To test things, we did another Banzai run through rush hour traffic, to Key Kraft. We wanted to make the bike fail 'right now' if it was going to, so we ran to the bridge at 80 to 85 MPH and then crossed the bridge at a crawl, splitting lanes,all the way and finally crossed the City in more stop and go stuff, ending up at Church Street in Castro.. The bike ran flawlessly!

After ordering my lock work, we then crawled back across SF and had a fine $20 dinner in China Town, before I got back on the RS to go home. I ran North, crossing the Golden Gate Bridge and then rolled up HWY 101 in the dark at high speed, back to Santa Rosa. Once again, I was trying to get and keep the engine hot. Luckily I had no problems what-so-ever.

Saturday, I was up early and headed into the city again, this time to pick up my keys, and did another 70 to 80 mph trip, combined with an afternoon's worth of city riding, without incident. Therefore, I'm relatively confident that we solved the problem but OTOH, theres still a question of exactly what problem we actually addressed. Was the bike cutting out because the Bean Can was bad? Pat and I agree that B Cs usually either work or they don't but Dave Gardner's experience is too vast to ignore, so we installed a new one. Was the ICU bad? Maybe. I certainly thought so and the ignition did respond to plugging and then replugging that unit.

OTOH, Pat is entirely convinced that the root of the problem was the faulty plug connecting the BC to the main harness. Probably a $.50 part. Heres his reasoning:

The real key is the ginched screws on the Bean Can's case, indicating that the canister had been opened up before. We also knew that it had not been taken completely apart. That means that someone had been poking around in the ignition canister and judging by the corrosion and dirt on the case, it was a long time ago. Also... There was a very good reason why the PO parked his bike in that barn with a full tank of gas and never rode it again. What was it?

__What you need to do__:
a: In the ride report, what does Pat believe was the root of the problem?
b: Transcribe the ride report from "To test things, we" up to and including "bike ran flawlessly!".

__Given data__:
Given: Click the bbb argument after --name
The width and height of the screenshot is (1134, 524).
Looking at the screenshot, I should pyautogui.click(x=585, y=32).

__Per-task answers__:
a: The faulty plug connecting the BC (Bean Can) to the main harness.

b:
To test things, we did another Banzai run through rush hour traffic, to Key Kraft. We wanted to make the bike fail 'right now' if it was going to, so we ran to the bridge at 80 to 85 MPH and then crossed the bridge at a crawl, splitting lanes,all the way and finally crossed the City in more stop and go stuff, ending up at Church Street in Castro.. The bike ran flawlessly!